Number of homes under construction falls to record low in June

By Rex Nutting, MarketWatch
WASHINGTON (MarketWatch) - Ground-breaking on new housing units fell sharply after a federal tax credit for buyers expired, putting the housing sector back where it was a year ago, according to Commerce Department data released Tuesday.

After a 15% drop in May, housing starts fell another 5% in June to a seasonally adjusted annual rate of 549,000 in June, the lowest level in eight months, the Commerce Department estimated.

The drop was worse than the 3% decline to 575,000 expected by economists surveyed by MarketWatch. The estimate for starts in May was revised lower to 578,000 from 593,000 originally reported. See our complete economic calendar.

Starts were down 5.8% compared with June 2009, and were down about 75% from the peak in 2006.

The number of homes under construction fell to a record-low 450,000 at the end of June after builders rushed to complete homes in time for the June 30 deadline for the tax credit. Completions surged a record 26% in June to an annualized rate of 886,000. Read the full release on the Census Bureau website.

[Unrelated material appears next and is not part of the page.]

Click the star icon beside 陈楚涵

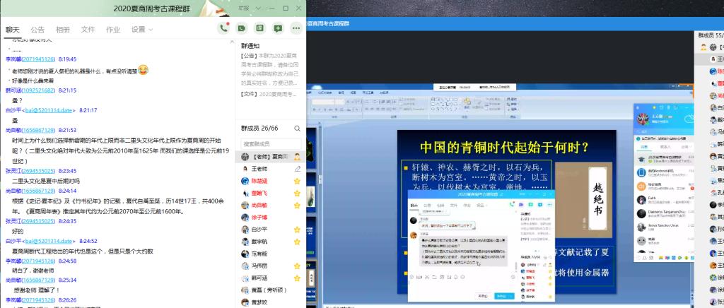(x=298, y=181)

Building permits, which are considered a forward indicator of housing construction, rose 2.1% on the month, due to a 20% gain in permits for multi-family units.

Permits for single-family homes - considered by many to be the most vital number in Tuesday's release - fell 3.4% to a seasonally adjusted annual rate of 421,000, the lowest level since April 2009.

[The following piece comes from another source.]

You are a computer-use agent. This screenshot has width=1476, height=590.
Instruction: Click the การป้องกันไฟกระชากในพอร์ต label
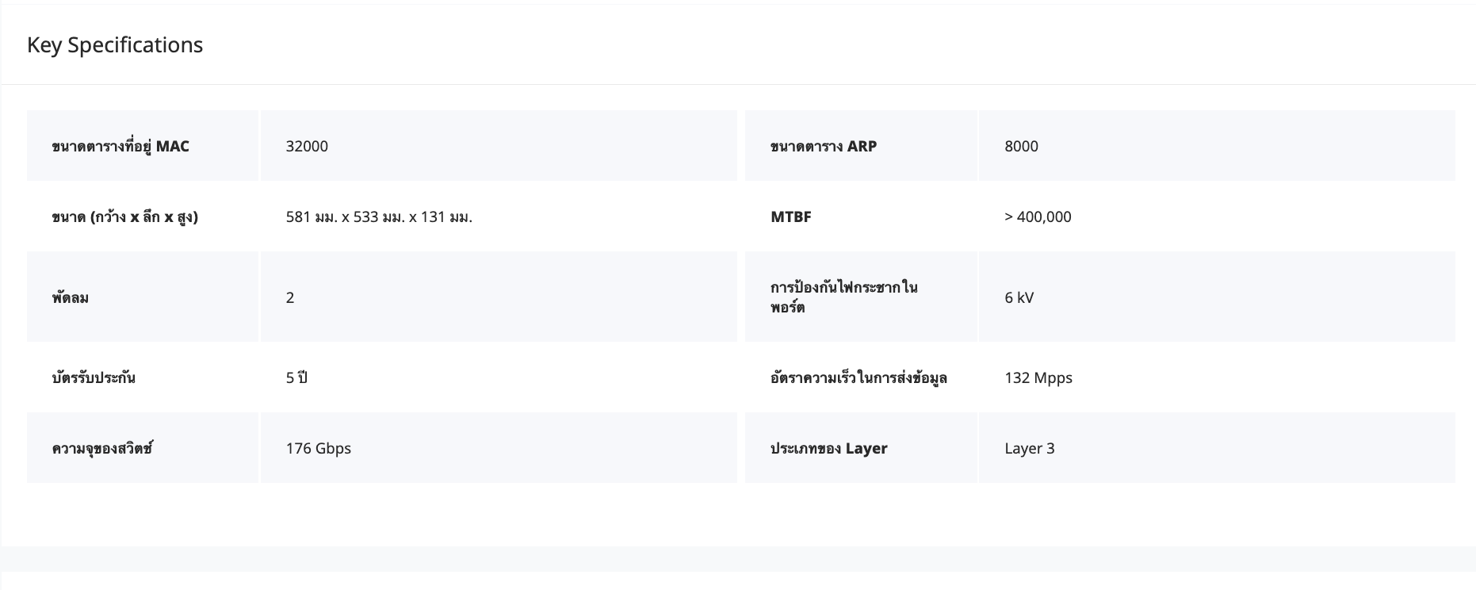tap(843, 297)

Permits and starts had risen smartly earlier in the year, as builders rushed to meet the deadline for the federal home buyers' subsidy. To qualify for the credit, buyers had to sign a sales contract by April 30 and close the sale by June 30. Congress has now extended the deadline for closings to Sept. 30, but that extension had no impact on builders' plans.

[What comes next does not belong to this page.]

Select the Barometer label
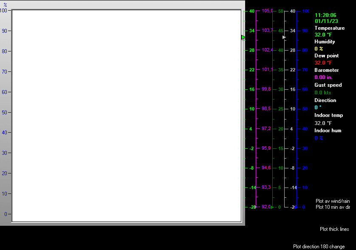356x250 pixels. tap(326, 70)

The tax credit helped revive sales and construction from the worst downturn since World War II. Starts in the first six months of 2010 were up 14% compared with the first six months of 2009.

But with the credit expiring, builders face tough competition from foreclosures of existing homes, and buyers remain cautious about the job market. In some areas, prices are still falling, which could put further pressure on home owners' finances and on the banks and other lenders that hold their mortgages.

Home builders remain very discouraged. The builder sentiment index fell back to a 15-month low in July after a large drop in June, according to a survey released on Monday. See our full story on the builders' index.

The government cautions that its monthly housing data are volatile and subject to large sampling and other statistical errors. In most months, the government can't be sure whether starts increased or decreased. In June, for instance, the standard error for starts was plus or minus 13.2%. Large revisions are common.

The standard error for monthly building permits data is much lower at plus or minus 2.1%.

It can take three months for a new trend in housing starts or permits to emerge from the data. In the past three months, housing starts have averaged 602,000 annualized, down from 630,000 in the three months ending in May. Building permits have averaged 590,000 over the past three months, down from 623,000.

More details

Starts of single-family homes fell 0.7% to a seasonally adjusted annual rate of 454,000, the lowest in 13 months. Starts of multi-family units dropped 22% to a 95,000 annual rate.

Starts fell in all four regions, dropping 11% in the Northeast, 7% in the Midwest, 6% in the West and 2.4% in the South.